Industries specializing in pharmaceuticals, advanced materials, and analytical chemistry prize reagents that stand up to downstream scrutiny. In synthesis, every intermediate and catalyst eventually passes through layers of purification and registration. 1-Ethylpyridinium Bromide’s straightforward structure minimizes red flags on impurity checks or regulatory filings. The salt operates in strict, high-purity environments without generating problematic byproducts.
Multiple process engineers report that, with EPyBr, they bypass certain workups or purification steps required by other pyridinium salts, freeing up time and equipment. In sectors where time means money—drug discovery, contract manufacturing—these advantages carry real business value.
Over decades, the chemical industry has seen fads come and go. Products that thrive long-term usually embody reliability. By this standard, 1-Ethylpyridinium Bromide stands tall. Its established synthesis, repeatable behavior in the lab, and broad literature base all support further work.
New projects in electrochemistry and nanotechnology have begun to incorporate this pyridinium salt in applications where electrical performance and predictable charge transport matter. As research broadens into batteries and conductive composites, ionic salts that provide both mobility and process control rise in value. I see collaborators return to EPyBr in these contexts, citing its track record.
Precise analytical work underpins good chemistry. 1-Ethylpyridinium Bromide responds well to standard detection techniques, showing clear peaks in NMR and infra-red spectrometry. Its purity lends clarity to mass spectrometry runs with little signal interference. This integrity matter especially in pharma or biotech, where analytical sign-off determines whether a compound or process moves forward.

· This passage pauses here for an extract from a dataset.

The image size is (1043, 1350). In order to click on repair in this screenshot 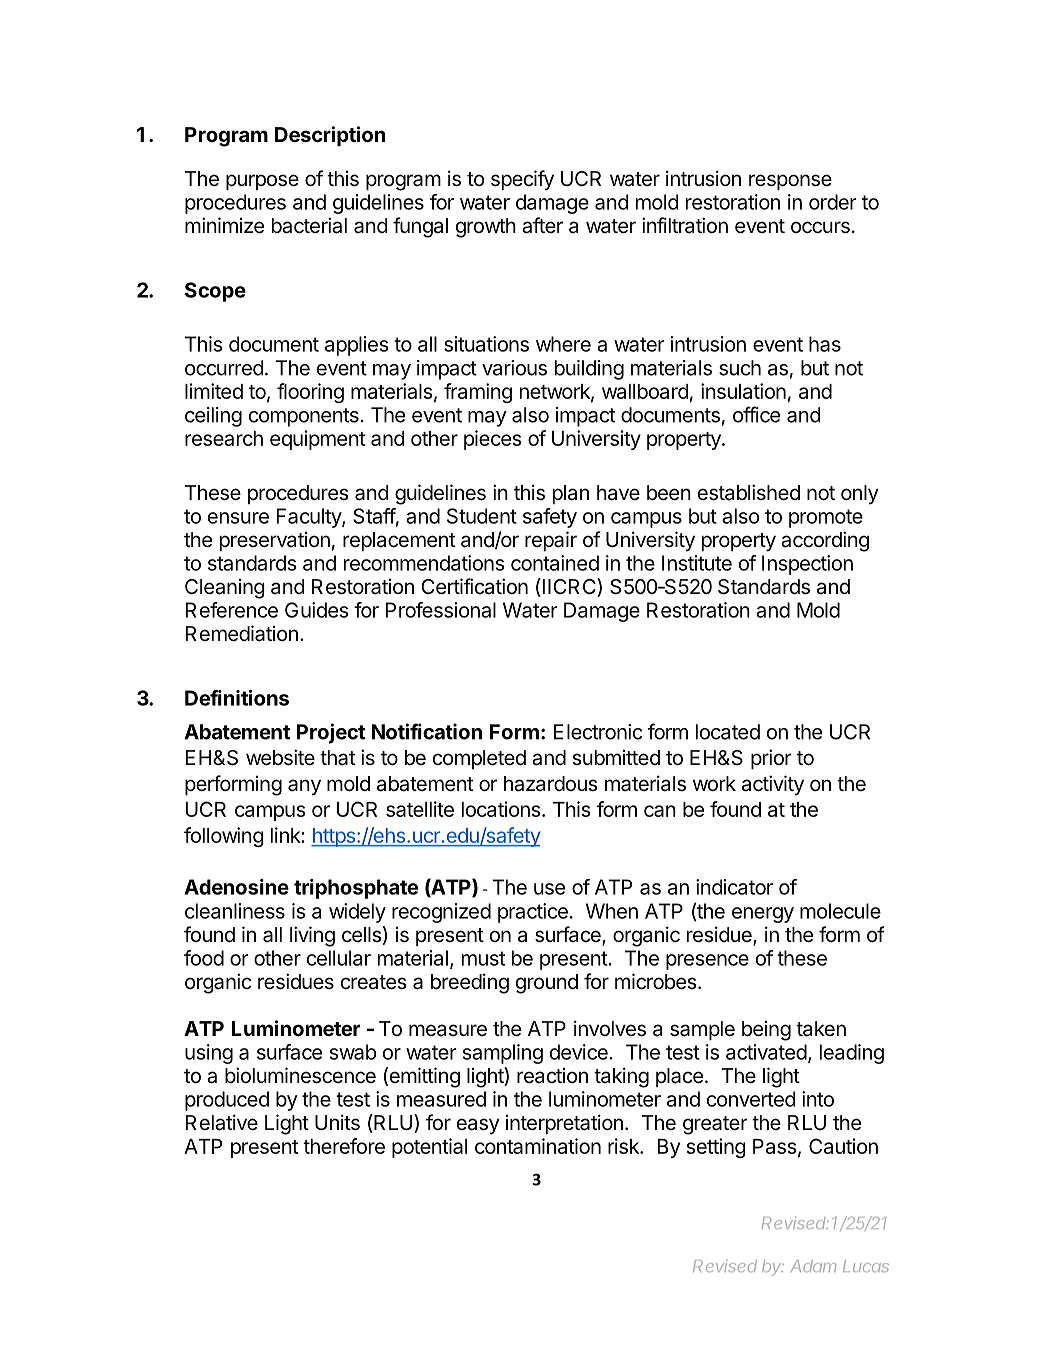, I will do `click(551, 541)`.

In environmental testing labs, the salt can serve as both an internal standard and as a chemical modifier, helping drive selectivity in ion chromatography or improving extraction protocols. Such specific roles only work when the salt plays cleanly with existing workflows—a pattern I have observed across numerous analyst teams.
No matter how much automation comes into the lab, chemicals ultimately rely on humans for ordering, handling, and decision-making. In my experience, teams stick longer with products that earn their trust—salts that never cake up, bottles that always arrive correctly sealed. Feedback loops between chemists and suppliers make all the difference. In platforms where I participate, honest product reviews and side-by-side testing often highlight EPyBr as a preferred choice, especially for new project launches where the room for error is slim.
Reliable products encourage experimentation and risk-taking in the right way—enabling scientists to innovate without the distraction of unreliable stock. This comfort trickles down to better work, happier teams, and long-term lab efficiency.
The role of 1-Ethylpyridinium Bromide in modern chemistry shows no sign of fading. As labs aim for greener processes, more efficient catalysis, and smarter analytical work, this salt brings flexibility and control. With sustained effort from researchers, industry partners, and quality suppliers, its use continues to expand across chemistry’s many frontiers.
For those seeking a dependable, accessible, and proven ionic compound, EPyBr—shaped by experience and constant vetting—delivers not just as a reagent but as a reliable partner in discovery. In every well-run lab, these quiet performers enable bigger breakthroughs by making the basics reliable, day in and day out.